IN COSA CONSISTE: Riporta senza alcuna modifica tutte le righe dell'elenco che segue, tralasciando le immagini.

DATI FORNITI:

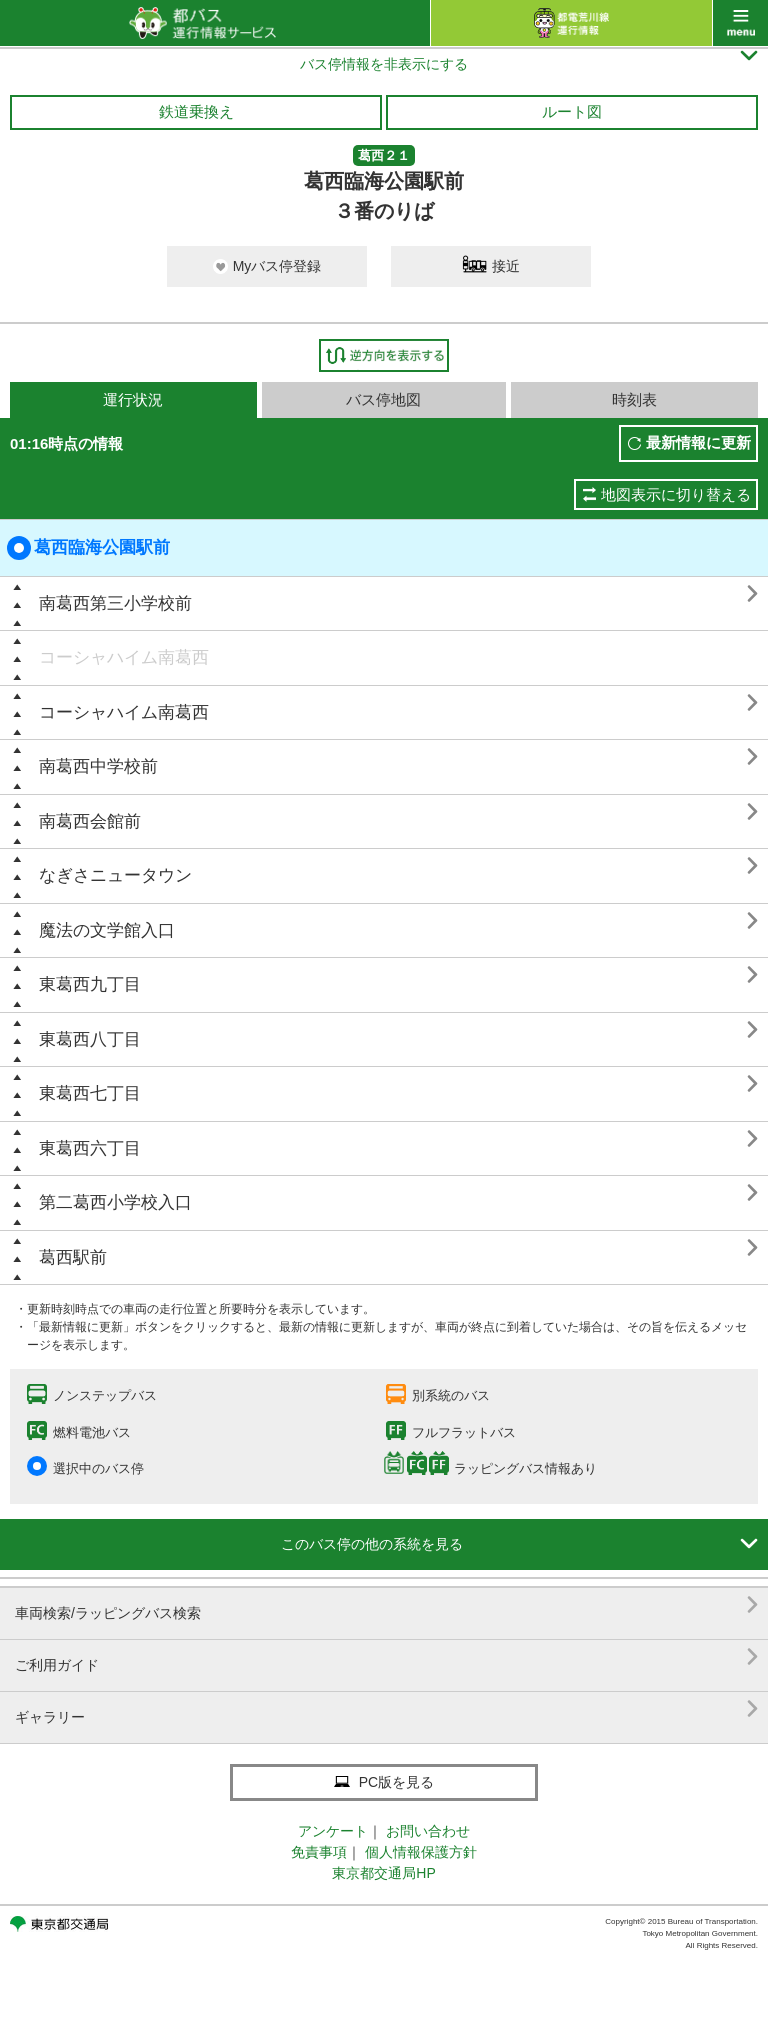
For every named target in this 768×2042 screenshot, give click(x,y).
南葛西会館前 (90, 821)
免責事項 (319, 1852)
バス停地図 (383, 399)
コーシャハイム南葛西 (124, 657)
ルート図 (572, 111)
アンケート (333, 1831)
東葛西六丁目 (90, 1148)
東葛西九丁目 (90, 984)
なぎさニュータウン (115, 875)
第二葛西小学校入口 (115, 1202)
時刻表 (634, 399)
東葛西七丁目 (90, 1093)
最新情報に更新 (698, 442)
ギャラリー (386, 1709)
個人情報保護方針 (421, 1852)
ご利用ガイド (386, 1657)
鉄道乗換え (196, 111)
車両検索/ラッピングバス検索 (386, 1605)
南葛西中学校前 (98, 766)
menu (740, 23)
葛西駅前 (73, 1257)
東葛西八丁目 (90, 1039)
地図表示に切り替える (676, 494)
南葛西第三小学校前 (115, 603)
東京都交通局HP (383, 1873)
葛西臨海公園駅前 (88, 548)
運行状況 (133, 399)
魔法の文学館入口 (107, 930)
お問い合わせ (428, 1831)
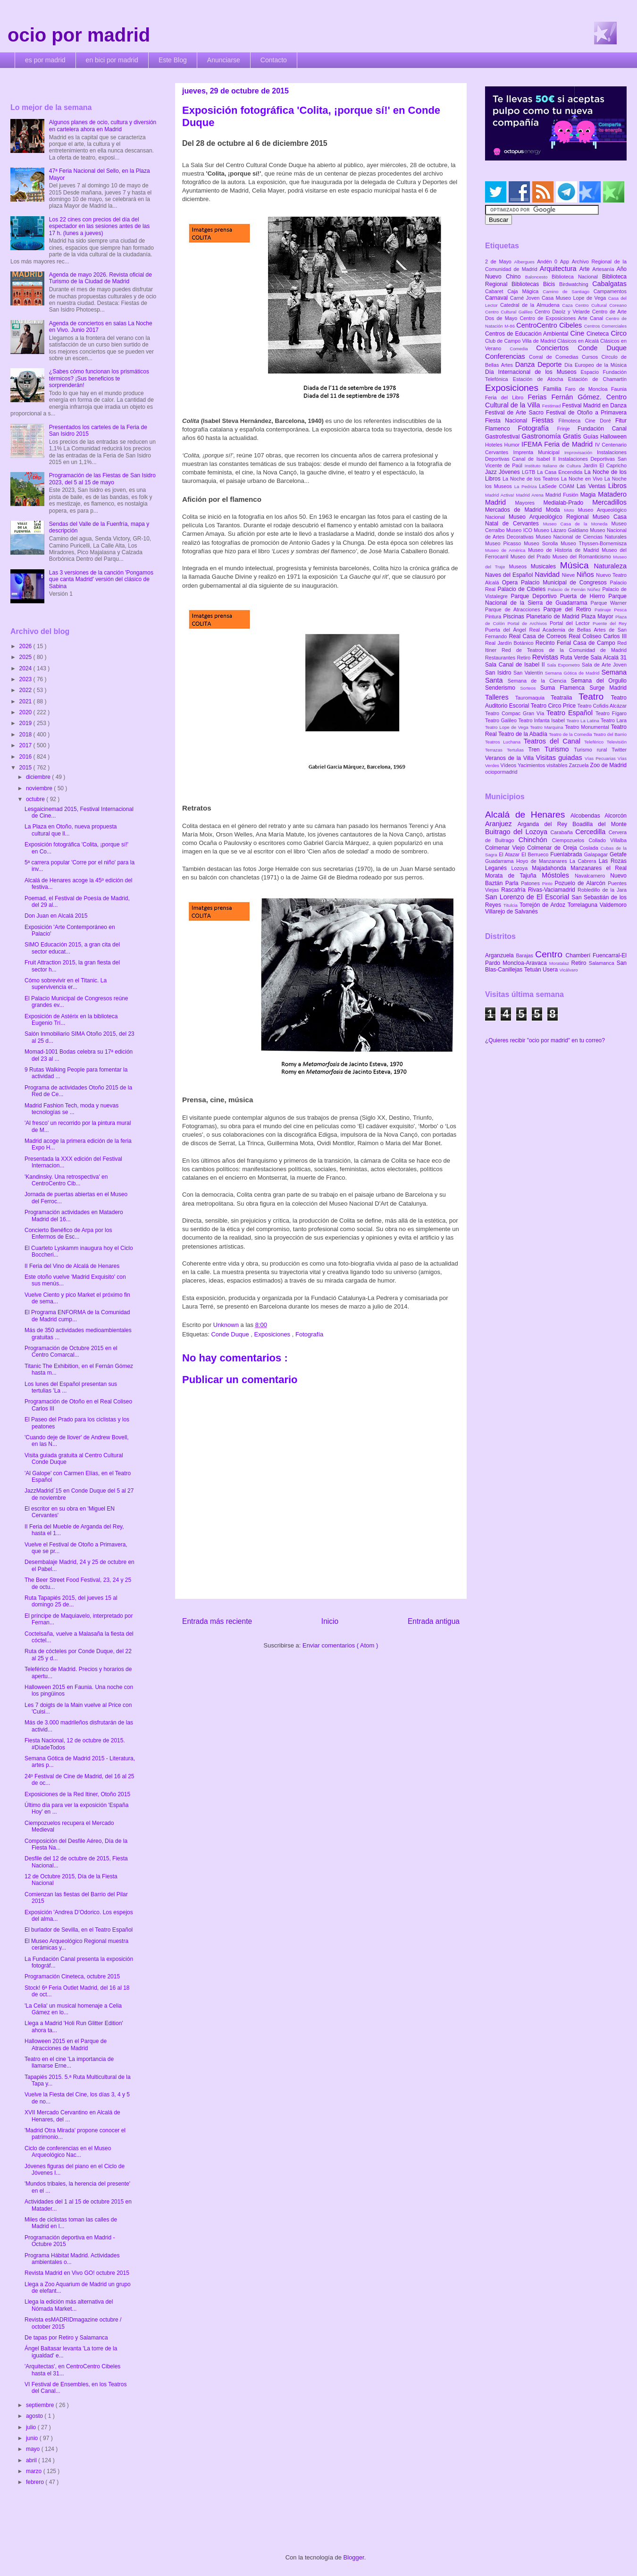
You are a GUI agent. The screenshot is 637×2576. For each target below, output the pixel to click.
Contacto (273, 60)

RISPOSTA COMPLETA:
For every named target in this 768×2042 screenshot, give click(x,y).
南葛西会館前 (90, 821)
免責事項 (319, 1852)
バス停地図 (383, 399)
コーシャハイム南葛西 (124, 657)
ルート図 (572, 111)
アンケート (333, 1831)
東葛西六丁目 (90, 1148)
東葛西九丁目 (90, 984)
なぎさニュータウン (115, 875)
第二葛西小学校入口 (115, 1202)
時刻表 (634, 399)
東葛西七丁目 (90, 1093)
最新情報に更新 (698, 442)
ギャラリー (386, 1709)
個人情報保護方針 (421, 1852)
ご利用ガイド (386, 1657)
鉄道乗換え (196, 111)
車両検索/ラッピングバス検索 (386, 1605)
南葛西中学校前 (98, 766)
menu (740, 23)
葛西駅前 (73, 1257)
東葛西八丁目 (90, 1039)
地図表示に切り替える (676, 494)
南葛西第三小学校前 (115, 603)
東京都交通局HP (383, 1873)
葛西臨海公園駅前 (88, 548)
運行状況 (133, 399)
魔法の文学館入口 (107, 930)
お問い合わせ (428, 1831)
You are a GUI agent. The screenshot is 637×2576. For each target below, output the pixel to click.
Contacto (273, 60)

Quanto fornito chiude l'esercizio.